Жестокие мужчины рассказывают полиции истории о своей тяжкой доле и непонимании, о жене – истеричке или алкоголичке – и беспомощном добряке, пытающемся предотвратить катастрофу. Наиболее распространенные истории – это вариации на следующие темы:

«Это был просто спор, никакой драки».

Он надеется, что полиция проигнорирует перевернутые стулья, разбитые тарелки или царапины на руках женщины (или его руках). Он считает, что его партнерша будет слишком напугана, чтобы сказать правду, или что она чувствует себя обязанной защитить его.

«Она била меня, пока я пытался выйти из квартиры, и все, что я делал, – отталкивал ее с пути, чтобы выбраться».

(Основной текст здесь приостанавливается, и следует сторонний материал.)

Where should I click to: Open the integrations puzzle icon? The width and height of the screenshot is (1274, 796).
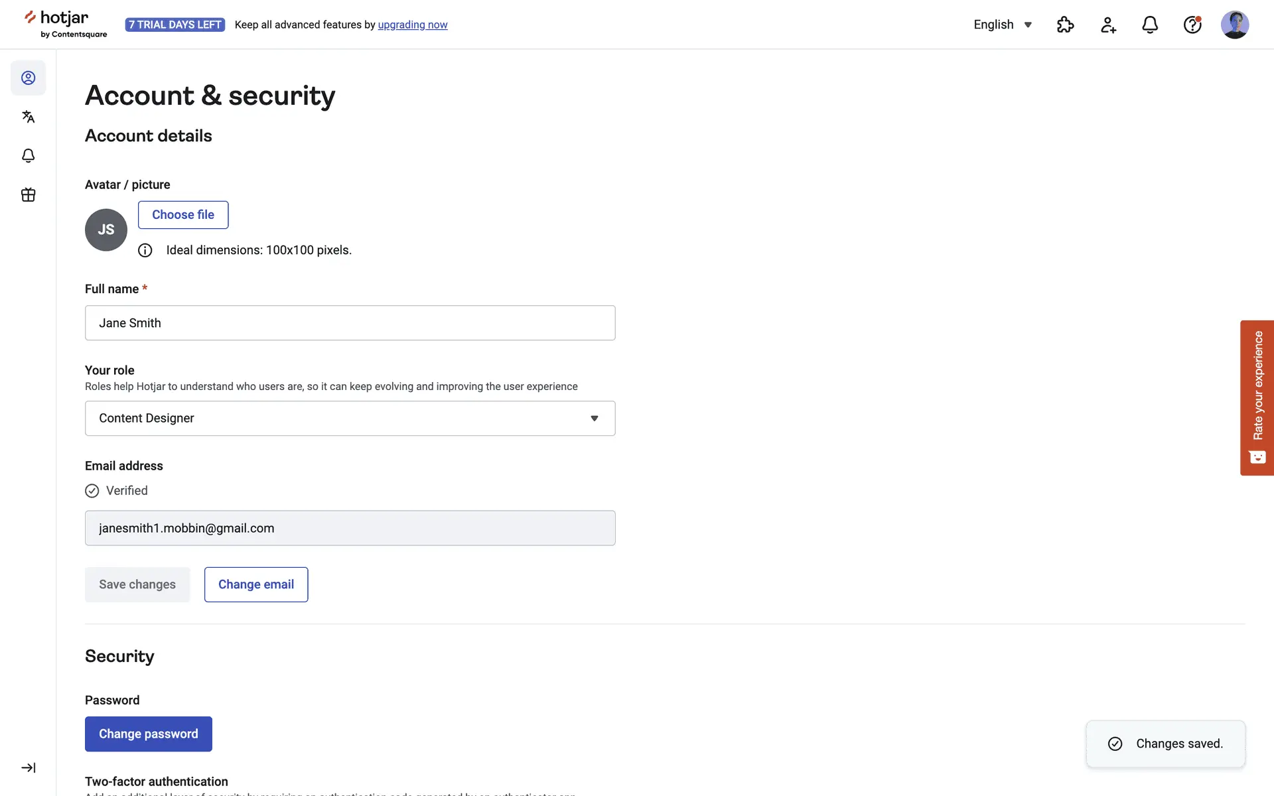point(1065,25)
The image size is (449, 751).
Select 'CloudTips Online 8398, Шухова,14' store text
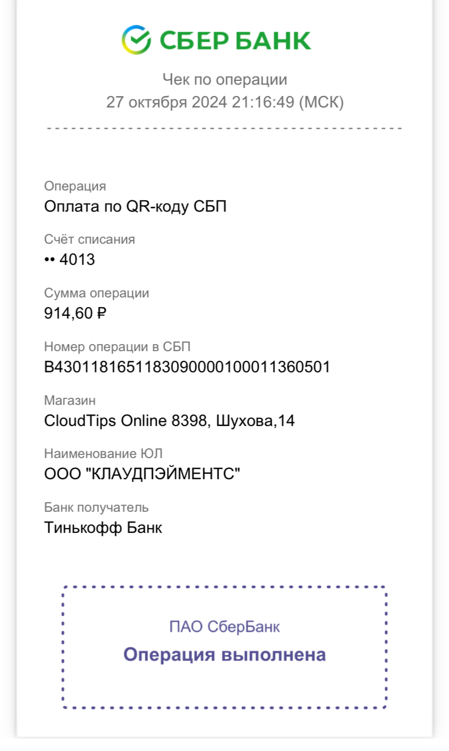pyautogui.click(x=169, y=421)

Много ли женщин будут пытаться не выпустить из дому мужчину, находящегося в ярости? Не многие, если, конечно, мужчина не грозит совершить самоубийство или напасть на кого-нибудь из ее родственников и друзей. В редких случаях, когда мой клиент говорит правду о том, что его выход был для него заблокирован, у него все равно оставались другие возможности, помимо нападения, включая возможность выйти через заднюю дверь. Я не встречал еще ни одного мужчины, который сказал бы мне, что он не мог добраться до телефона и позвонить с просьбой о помощи, например, как это случалось с сотнями их партнерш.

Бесчисленное количество моих клиентов говорили о самообороне, но затем подтверждали, что не были напуганы или травмированы партнершами, как не могли женщины успешно контролировать их движения или не дать им сказать того, что они хотели сказать. Это не самооборона, а ответные удары. Среди двух тысяч клиентов, с которыми я работал, я могу вспомнить только одного, у которого были проблемы с серьезным насилием со стороны его жены, не являвшиеся реакцией на насилие с его стороны, но даже он не особо ее боялся.

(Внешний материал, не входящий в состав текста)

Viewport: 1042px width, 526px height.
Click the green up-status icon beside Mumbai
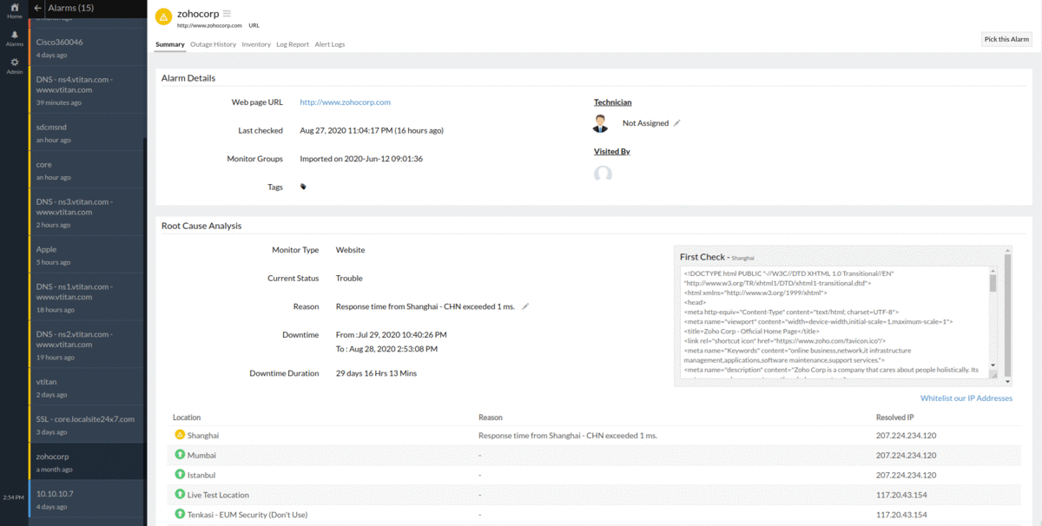coord(180,455)
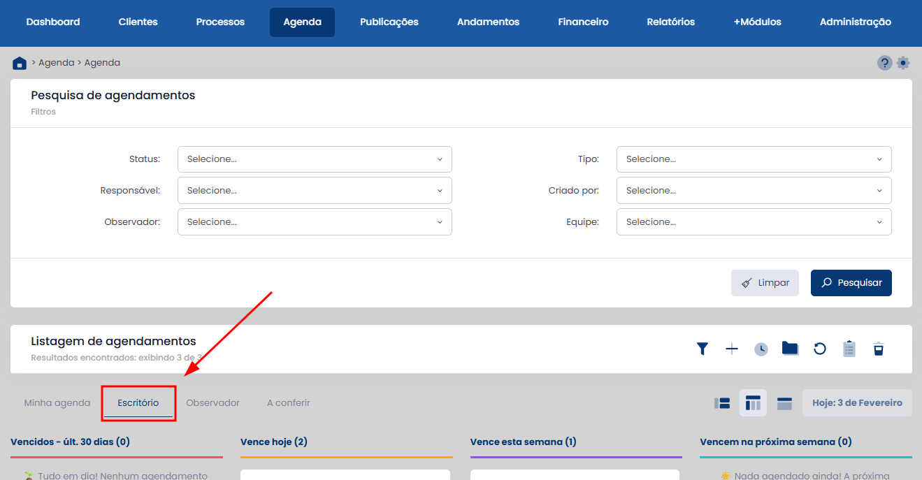Refresh the list with circular arrow icon
Screen dimensions: 922x480
[x=820, y=349]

«Она была пьяна и собиралась сесть за руль, поэтому я пытался отобрать у нее ключи».

Это оправдание довольно хитрое, поскольку женщины, подвергающиеся жестокому обращению, иногда имеют проблемы с алкоголем или наркотиками. Но ее зависимость не повод продолжать проявлять к ней жестокость. К несчастью, если женщина со всей очевидностью находится в состоянии интоксикации, когда приезжает наряд, полицейские могут склониться к тому, чтобы поверить мужчине. Однако я обычно обнаруживаю, что причина, по которой она пыталась покинуть дом, состояла в том, что он наращивал вербальную атаку и она пыталась избежать физического нападения, приближение которого чувствовала.

«Она сказала, что если я не дам ей денег, она заявит в полицию, что я ее бил».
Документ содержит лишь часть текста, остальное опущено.